◆ **AVAILABLE RECORDS**
************
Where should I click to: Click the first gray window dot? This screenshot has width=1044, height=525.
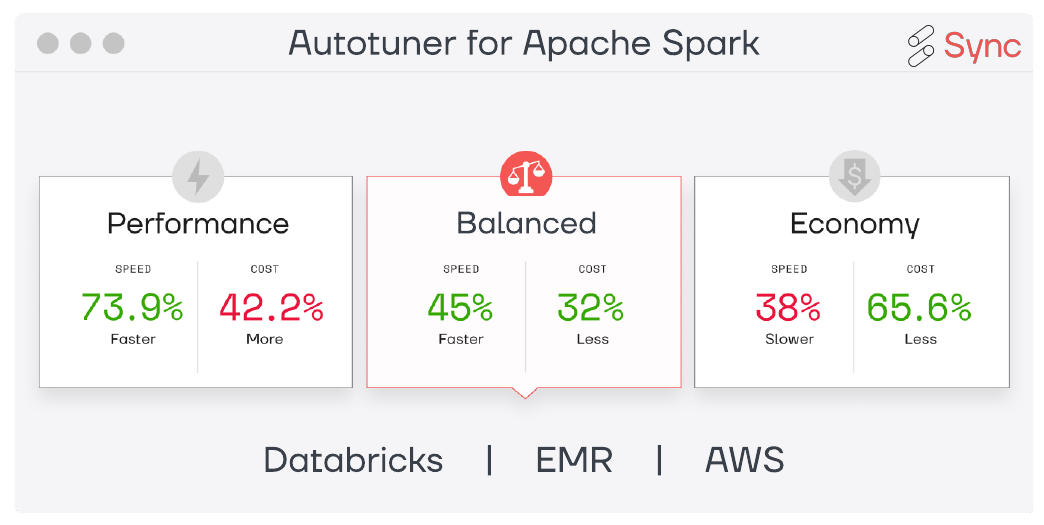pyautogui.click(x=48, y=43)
************
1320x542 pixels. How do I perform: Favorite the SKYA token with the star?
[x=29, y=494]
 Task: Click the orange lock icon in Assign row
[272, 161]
************
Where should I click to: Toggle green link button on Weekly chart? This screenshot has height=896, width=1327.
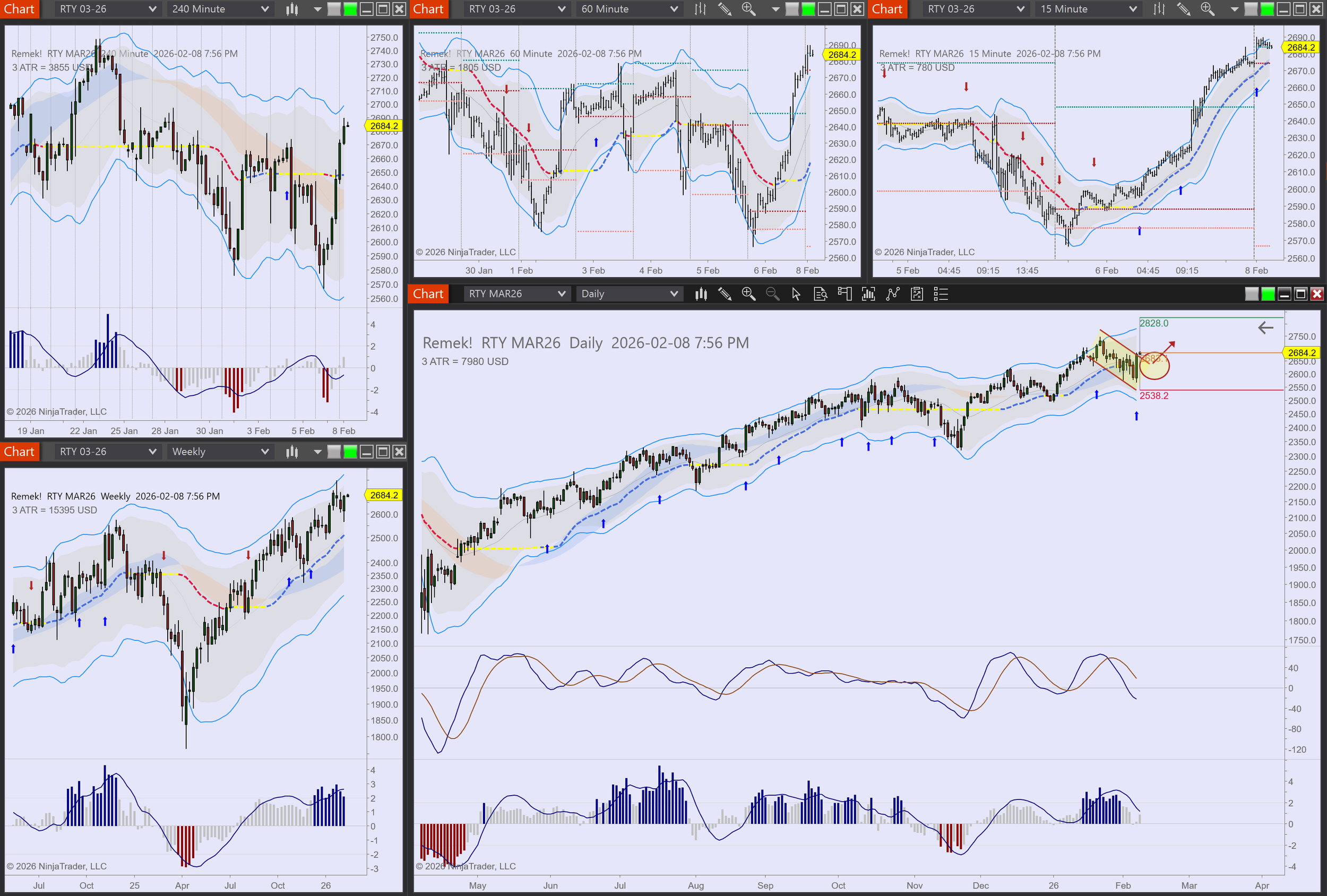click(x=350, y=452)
************
◆ **WHAT IS REQUIRED**
Rescale the part that opens with the line containing "Where should I click to: Click" and closes with the line containing "pyautogui.click(x=48, y=43)" by repeating those lines in full, requests included, with each click coordinate in the answers multiplied by 2.45 and rounded to a whole number, halves up. Return only those lines, and leave the pictures out.

◆ **RESULT FOR THIS TASK**
Where should I click to: Click the first gray window dot? This screenshot has width=1044, height=525.
pyautogui.click(x=118, y=105)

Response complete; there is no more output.